Thirty years ago the communist regime in Czechoslovakia started to fall apart. The main demonstrations and events were taking place in Prague. But the key question was whether the regions would join in and support the not so numerous college students and actors in the capital who were calling for a protest strike. Vít Pohanka witnessed how the Velvet Revolution started in the Moravian city of Olomouc:
It was Friday, 17th November 1989 and the communist riot police brutally suppressed a peaceful student demonstration in Prague. I spent the following weekend glued to the radio, listening to the news on Radio Free Europe and the BBC World Service.
As a student of Czech and English at Palacky University in Olomouc some 150 miles east of the capital, I doubted that the protests would spread to the regions. I did not believe that the communist regime was ripe to collapse and I was determined to defect to the West as soon as I had finished my studies.
To my surprise and that of many other sceptics, even students in the provincial town of Olomouc were already fed up with the totalitarian government. Ivan Langer was a student of medicine in 1989. Later on, he became an MP for the Civic Democratic Party and even served as minister of the interior. He agrees that we were at first more hesitant than in Prague.
"It was harder to start the student strike and protests. I think the regime had more clout in smaller towns like Olomouc. On the other hand, there was one significant advantage: we knew each other quite well, so it was easier to put people together, to get organized.“
Another former student of medicine Vladislav Raclavský remembers the tense meetings during those early days of what would later be called the Velvet Revolution:
"There was a meeting at the dorm where I was elected a member of the strike committee for the School of Medicine. We faced our teachers at a meeting in the main lecture hall. I remeber standing there, facing the table, where the dean of the faculty was sitting together with the main Stalinist ideologue whose name was Soviar and who was very aggressive.
And Soviar started threatening us. Indirectly, but very menacingly in a way that everybody understood. He said: "Keep in mind that you have a university student card in your pockets. So behave and act accordingly.“ This was, of course, only a thinly veiled threat: "If you want to finish your studies, wake up!“
And it was not a man who raised his voice and stood up to the bullying, but a petite young woman called Katka Kuzniková.
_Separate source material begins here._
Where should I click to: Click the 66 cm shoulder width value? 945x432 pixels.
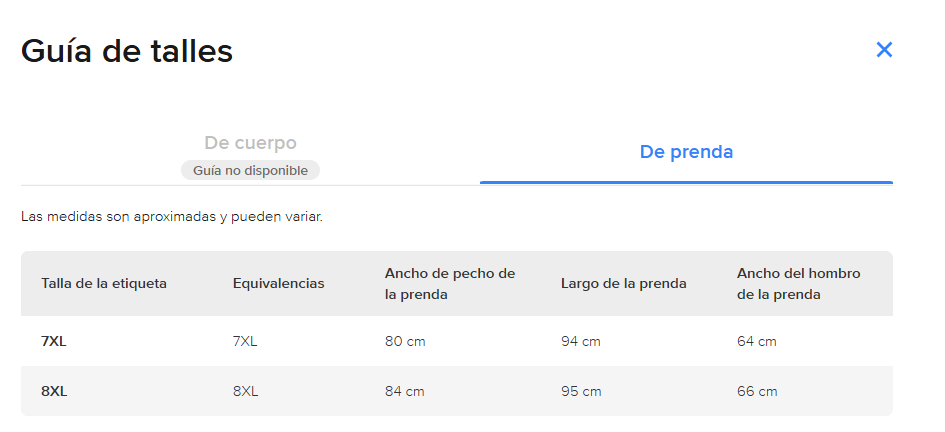[757, 391]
She stood up and answered: "Yes, I have a university card, but I am also a citizen and that is more important to me!“ For me, that was the breaking point. People started applauding and suddenly Soviar, the almighty Stalinist, was very, very small, indeed.
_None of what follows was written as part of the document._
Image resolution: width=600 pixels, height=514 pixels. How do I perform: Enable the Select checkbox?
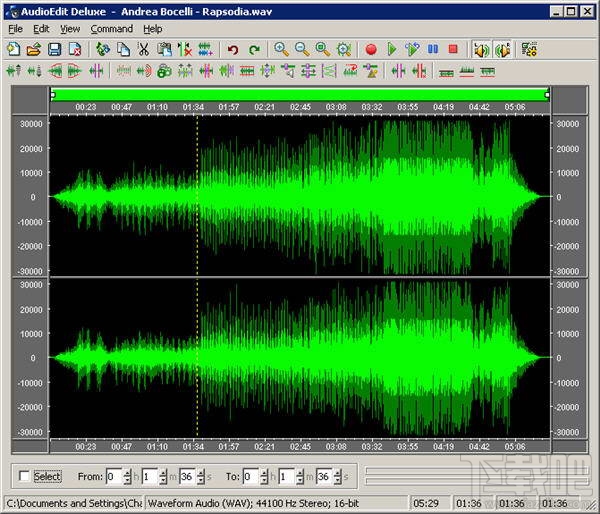(x=25, y=477)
And it all happened very quickly, suddenly, it didn’t take more than a few seconds. One minute Soviar looked very powerful, capable of expelling us all from the university. But all it took was that young woman who stood up and spoke and everything was different!
What followed was something unforgettable for all those who took part in it: hectic weeks of meetings, demonstrations, negotiations. Even for Ivan Langer, who would later experience a lot of turmoil as one of the country's prominent politicians, it was the most intense period of his life. Another member of the strike committee thirty years ago was Jiří Křeček who is now a civil servant at the Ministry of Education:
"You must remember how it was. Everything was happening so fast! One did not have time to think much. We lived minute by minute, slept some three hours a day and it went on until the end of December.“
Thirty years later, the former student leaders get together in a cafe in Olomouc. Now middle-aged men and women prepare to remember the events of November 1989 by re-enacting the occupation strike of the Faculty of Arts – of course, after getting official permission to do so by the present Dean of the Faculty. Martin Štainer is the main organizer:
"We will welcome anyone at the Faculty of Arts which was the nerve centre of the student strike in 1989. We want to show people the places and rooms, where we were met, organized protests and information campaigns. We want to recreate the hub of our strike after thirty years, to show what it was like during our revolution.
The invitation is meant both for former students, who were here and remember those heady days, and younger people, who would like to learn about what happened. We want them to see how we made posters, printed leaflets, organized travel to the regions, concerts, etc.“
For Martin Štainer, one thing is crucial: it must not be forgotten that thirty years ago it was not the academics or other official representatives of Palacky University or the city of Olomouc who took the initiative. The students themselves swung into action starting a chain of events that led to the fall of communism in their country.